Acordo de Paris Longe da Meta: Lula Apela por Ação Climática Urgente

O presidente Luiz Inácio Lula da Silva alertou para a urgência da crise climática e conclamou líderes globais a reforçarem seus compromissos com o Acordo de Paris, que completa uma década. Durante a sessão final da Cúpula do Clima, realizada em Belém, o presidente criticou a atuação dos países na mitigação das mudanças climáticas.

“O mundo ainda não está no caminho certo para cumprir o objetivo do Acordo de Paris. Cada nação deve fazer o máximo possível para evitar o aumento de 1,5°C na temperatura global. Mas a pergunta que fica é: estamos realmente fazendo o nosso melhor? A resposta é não”, afirmou Lula.

Ele ressaltou que a América Latina, a Ásia e a África são as regiões mais vulneráveis aos impactos das mudanças climáticas, com o risco de se tornarem inabitáveis nas próximas décadas, incluindo o possível desaparecimento de ilhas no Caribe e no Pacífico devido ao aumento do nível do mar.

“Ignorar a situação é condenar novamente aqueles que já sofrem as consequências mais severas”, declarou o presidente.

Lula enfatizou a necessidade de revitalizar as metas do Acordo de Paris por meio das Contribuições Nacionalmente Determinadas (NDCs).

“Embora 100 países, responsáveis por cerca de 73% das emissões globais, tenham apresentado suas NDCs, abrangendo diversos setores econômicos e gases de efeito estufa, o planeta ainda se encaminha para um aquecimento de aproximadamente 2,5°C. O Brasil fará o possível para que Belém seja o palco da renovação do compromisso com o Acordo de Paris”, assegurou.

Além da implementação dos acordos já firmados, o presidente defendeu a adoção de “medidas adicionais que preencham a lacuna entre o discurso e a ação”.

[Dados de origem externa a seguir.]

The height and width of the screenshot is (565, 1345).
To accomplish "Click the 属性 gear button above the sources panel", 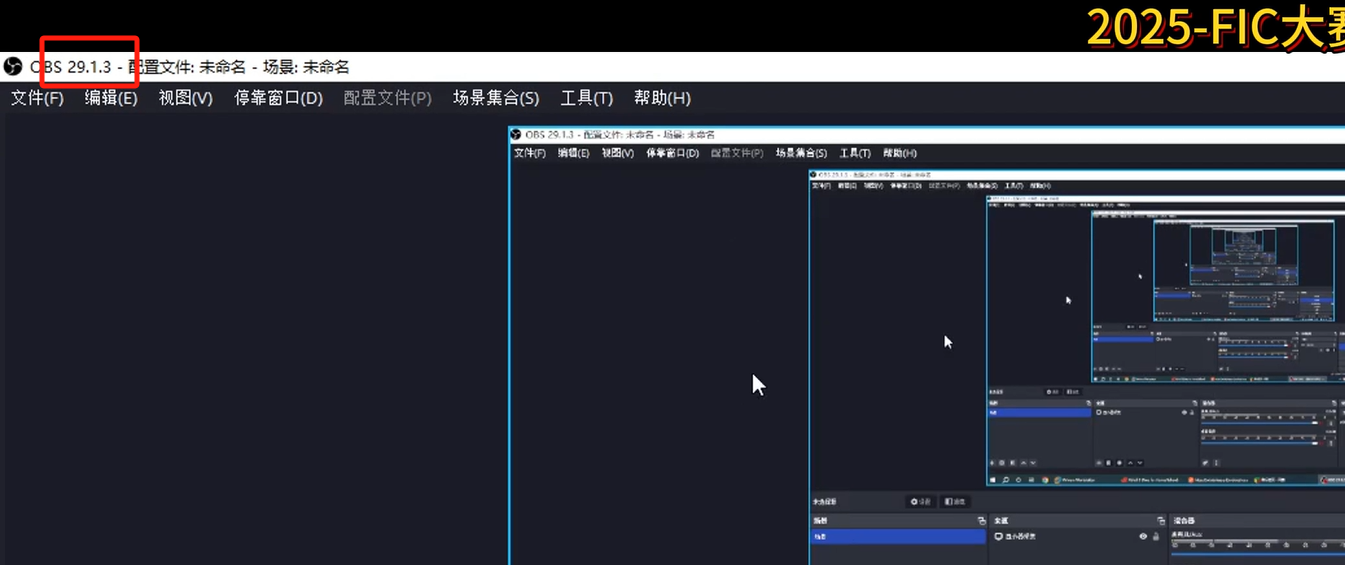I will 920,502.

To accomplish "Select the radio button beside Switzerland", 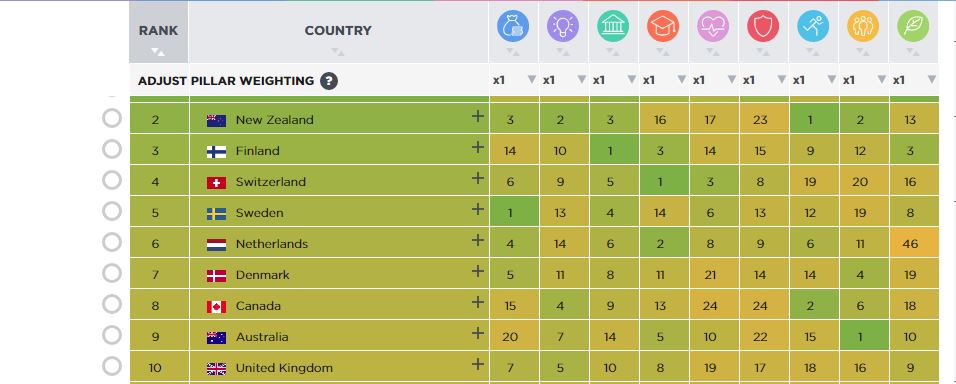I will 112,180.
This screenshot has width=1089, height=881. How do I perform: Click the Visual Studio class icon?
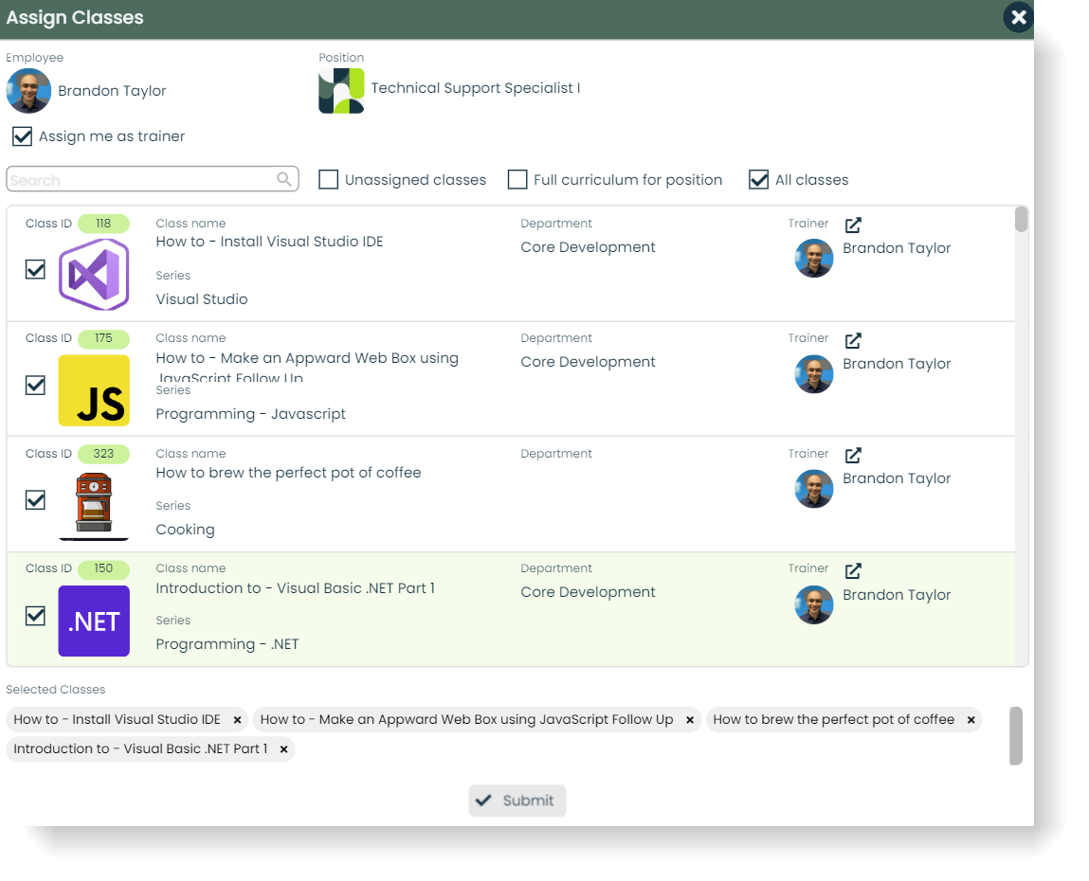point(93,274)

Lula destacou que o Brasil proporá na COP da Amazônia o reconhecimento do papel dos territórios indígenas e comunidades tradicionais, bem como das políticas de proteção, como ferramentas de mitigação climática.

No que diz respeito ao financiamento, o presidente mencionou o Mapa do Caminho Baku-Belém, que propõe alternativas para alcançar a meta de US$ 1,3 trilhão anuais para a mitigação e adaptação às consequências da elevação da temperatura global.

“Atualmente, apenas uma pequena parcela do financiamento climático chega aos países em desenvolvimento. A maior parte dos recursos ainda é oferecida na forma de empréstimos. Não é ético nem prático exigir que países em desenvolvimento paguem juros para combater o aquecimento global e lidar com seus efeitos. Isso representa um fluxo financeiro reverso, do Sul para o Norte global”, argumentou.

O presidente defendeu instrumentos de troca de dívida por ações climáticas, enfatizando que o combate às mudanças climáticas deve ser encarado como investimento, não como despesa.

Lula defendeu a taxação de grandes fortunas, argumentando que a maior parte da riqueza mundial gerada nas últimas décadas foi apropriada por indivíduos e empresas, enquanto os orçamentos nacionais se retraíram.

“Um indivíduo pertencente ao 0,1% mais rico do planeta emite, em um único dia, mais carbono do que os 50% mais pobres da população mundial durante o ano inteiro, segundo a Oxfam. É justo exigir uma maior contribuição dessas pessoas. Um imposto mínimo sobre as corporações multinacionais e a tributação do patrimônio dos super-ricos podem gerar recursos valiosos para ações climáticas”, defendeu.

Lula voltou a defender a criação de um Conselho do Clima no âmbito da Organização das Nações Unidas (ONU) e finalizou com uma defesa enfática do multilateralismo como solução para o aquecimento global.

A Cúpula do Clima reúne líderes de diversos países em uma programação que antecede a 30ª Conferência das Nações Unidas sobre Mudança do Clima (COP30), que será realizada em Belém. O objetivo é atualizar e reforçar os compromissos multilaterais para lidar com a urgência da crise climática. Chefes de Estado, líderes de governos e representantes de alto nível de mais de 70 países participaram do evento.